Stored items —
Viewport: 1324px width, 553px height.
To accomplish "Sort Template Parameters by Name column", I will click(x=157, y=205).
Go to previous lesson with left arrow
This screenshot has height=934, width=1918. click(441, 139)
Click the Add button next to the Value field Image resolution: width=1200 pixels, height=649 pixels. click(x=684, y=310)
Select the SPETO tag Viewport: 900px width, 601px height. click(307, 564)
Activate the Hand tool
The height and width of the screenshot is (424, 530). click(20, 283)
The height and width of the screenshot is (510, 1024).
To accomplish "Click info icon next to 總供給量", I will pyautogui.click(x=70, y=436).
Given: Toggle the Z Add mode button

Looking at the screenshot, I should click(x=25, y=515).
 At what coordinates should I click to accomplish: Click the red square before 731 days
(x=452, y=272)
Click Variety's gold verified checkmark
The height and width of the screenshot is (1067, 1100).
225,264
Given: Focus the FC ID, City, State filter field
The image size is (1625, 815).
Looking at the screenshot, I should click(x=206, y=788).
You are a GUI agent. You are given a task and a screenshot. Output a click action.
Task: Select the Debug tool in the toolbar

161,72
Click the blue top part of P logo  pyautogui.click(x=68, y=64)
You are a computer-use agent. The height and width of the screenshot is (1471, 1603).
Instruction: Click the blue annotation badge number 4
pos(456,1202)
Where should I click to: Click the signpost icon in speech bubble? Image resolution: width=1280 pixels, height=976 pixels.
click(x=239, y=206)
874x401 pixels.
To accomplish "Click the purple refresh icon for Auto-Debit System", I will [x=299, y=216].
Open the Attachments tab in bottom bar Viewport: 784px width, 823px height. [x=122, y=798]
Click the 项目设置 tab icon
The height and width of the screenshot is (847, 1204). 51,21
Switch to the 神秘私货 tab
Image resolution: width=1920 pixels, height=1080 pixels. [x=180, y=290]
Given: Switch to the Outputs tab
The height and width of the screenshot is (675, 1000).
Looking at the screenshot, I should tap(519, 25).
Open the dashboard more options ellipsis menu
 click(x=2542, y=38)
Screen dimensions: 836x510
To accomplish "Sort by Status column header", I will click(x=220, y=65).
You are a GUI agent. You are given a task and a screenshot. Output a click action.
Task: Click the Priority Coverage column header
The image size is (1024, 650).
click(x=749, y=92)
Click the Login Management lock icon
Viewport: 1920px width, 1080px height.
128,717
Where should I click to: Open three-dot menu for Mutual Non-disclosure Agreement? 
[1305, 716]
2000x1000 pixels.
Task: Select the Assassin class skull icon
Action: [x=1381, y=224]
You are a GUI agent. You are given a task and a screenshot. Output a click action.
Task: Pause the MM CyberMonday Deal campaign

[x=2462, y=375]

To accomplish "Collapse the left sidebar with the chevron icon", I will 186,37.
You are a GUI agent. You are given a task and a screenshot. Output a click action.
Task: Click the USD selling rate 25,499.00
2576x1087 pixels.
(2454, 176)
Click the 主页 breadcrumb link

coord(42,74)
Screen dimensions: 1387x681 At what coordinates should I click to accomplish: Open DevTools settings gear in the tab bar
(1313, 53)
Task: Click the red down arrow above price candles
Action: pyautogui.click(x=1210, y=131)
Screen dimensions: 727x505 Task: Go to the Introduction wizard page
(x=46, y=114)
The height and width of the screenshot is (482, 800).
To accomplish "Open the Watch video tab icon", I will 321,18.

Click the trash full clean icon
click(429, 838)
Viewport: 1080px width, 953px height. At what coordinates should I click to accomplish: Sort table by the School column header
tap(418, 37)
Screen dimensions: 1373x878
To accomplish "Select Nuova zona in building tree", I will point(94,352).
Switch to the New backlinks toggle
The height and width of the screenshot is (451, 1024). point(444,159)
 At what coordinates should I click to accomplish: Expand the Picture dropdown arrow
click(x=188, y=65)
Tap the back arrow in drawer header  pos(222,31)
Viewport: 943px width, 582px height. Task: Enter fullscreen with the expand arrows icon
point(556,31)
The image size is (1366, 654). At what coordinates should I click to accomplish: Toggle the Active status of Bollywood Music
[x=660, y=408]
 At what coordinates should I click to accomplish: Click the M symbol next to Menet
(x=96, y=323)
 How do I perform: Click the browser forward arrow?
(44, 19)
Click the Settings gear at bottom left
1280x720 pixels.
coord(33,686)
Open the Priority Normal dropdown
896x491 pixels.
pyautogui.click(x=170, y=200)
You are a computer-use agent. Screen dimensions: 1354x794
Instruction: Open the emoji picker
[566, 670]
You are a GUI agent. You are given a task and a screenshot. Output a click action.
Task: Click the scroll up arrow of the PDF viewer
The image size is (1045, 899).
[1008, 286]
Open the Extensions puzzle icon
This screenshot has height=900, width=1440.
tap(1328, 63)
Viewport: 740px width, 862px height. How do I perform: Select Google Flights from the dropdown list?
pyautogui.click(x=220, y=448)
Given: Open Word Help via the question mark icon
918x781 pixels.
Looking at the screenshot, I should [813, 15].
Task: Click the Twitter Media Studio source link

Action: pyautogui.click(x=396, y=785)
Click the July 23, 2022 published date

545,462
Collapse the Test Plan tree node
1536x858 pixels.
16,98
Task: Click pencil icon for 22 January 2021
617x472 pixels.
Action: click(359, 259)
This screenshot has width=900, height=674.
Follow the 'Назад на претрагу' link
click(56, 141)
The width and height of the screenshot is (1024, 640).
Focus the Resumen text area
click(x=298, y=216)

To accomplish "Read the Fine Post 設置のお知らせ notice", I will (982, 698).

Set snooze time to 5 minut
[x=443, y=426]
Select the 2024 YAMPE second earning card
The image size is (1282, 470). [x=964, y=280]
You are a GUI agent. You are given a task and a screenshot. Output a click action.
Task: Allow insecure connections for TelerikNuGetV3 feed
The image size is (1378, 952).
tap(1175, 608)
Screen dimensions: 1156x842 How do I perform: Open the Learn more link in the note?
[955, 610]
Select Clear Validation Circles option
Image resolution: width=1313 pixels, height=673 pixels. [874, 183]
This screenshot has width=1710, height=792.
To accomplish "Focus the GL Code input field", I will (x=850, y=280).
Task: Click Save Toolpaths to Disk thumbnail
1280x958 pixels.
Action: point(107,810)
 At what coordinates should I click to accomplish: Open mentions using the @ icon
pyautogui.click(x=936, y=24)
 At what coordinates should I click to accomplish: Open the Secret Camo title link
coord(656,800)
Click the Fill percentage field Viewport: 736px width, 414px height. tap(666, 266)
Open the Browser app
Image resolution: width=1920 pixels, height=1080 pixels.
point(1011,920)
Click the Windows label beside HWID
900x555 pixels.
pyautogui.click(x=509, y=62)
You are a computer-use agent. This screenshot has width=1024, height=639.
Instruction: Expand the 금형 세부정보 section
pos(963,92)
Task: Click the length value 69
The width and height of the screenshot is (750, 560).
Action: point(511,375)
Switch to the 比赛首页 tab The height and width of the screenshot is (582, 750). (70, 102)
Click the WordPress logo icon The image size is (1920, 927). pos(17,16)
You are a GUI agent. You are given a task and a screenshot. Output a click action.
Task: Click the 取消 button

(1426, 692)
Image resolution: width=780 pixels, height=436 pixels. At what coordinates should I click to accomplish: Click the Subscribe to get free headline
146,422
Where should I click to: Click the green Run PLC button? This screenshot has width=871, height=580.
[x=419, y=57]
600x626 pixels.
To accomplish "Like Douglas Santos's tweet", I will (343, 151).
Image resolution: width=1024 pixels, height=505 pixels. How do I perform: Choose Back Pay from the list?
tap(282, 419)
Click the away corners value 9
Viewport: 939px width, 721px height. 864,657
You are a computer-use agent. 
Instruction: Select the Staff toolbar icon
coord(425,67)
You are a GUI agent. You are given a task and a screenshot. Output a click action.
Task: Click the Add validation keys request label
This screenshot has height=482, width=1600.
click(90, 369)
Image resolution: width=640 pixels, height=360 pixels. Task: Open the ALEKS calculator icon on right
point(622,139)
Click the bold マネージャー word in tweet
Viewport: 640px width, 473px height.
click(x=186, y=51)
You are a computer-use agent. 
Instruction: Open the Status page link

Directions — Check each line above for the word "Priority", and copy the lines where it appears.

Answer section —
Task: Click the Priority Coverage column header
Open the Priority Normal dropdown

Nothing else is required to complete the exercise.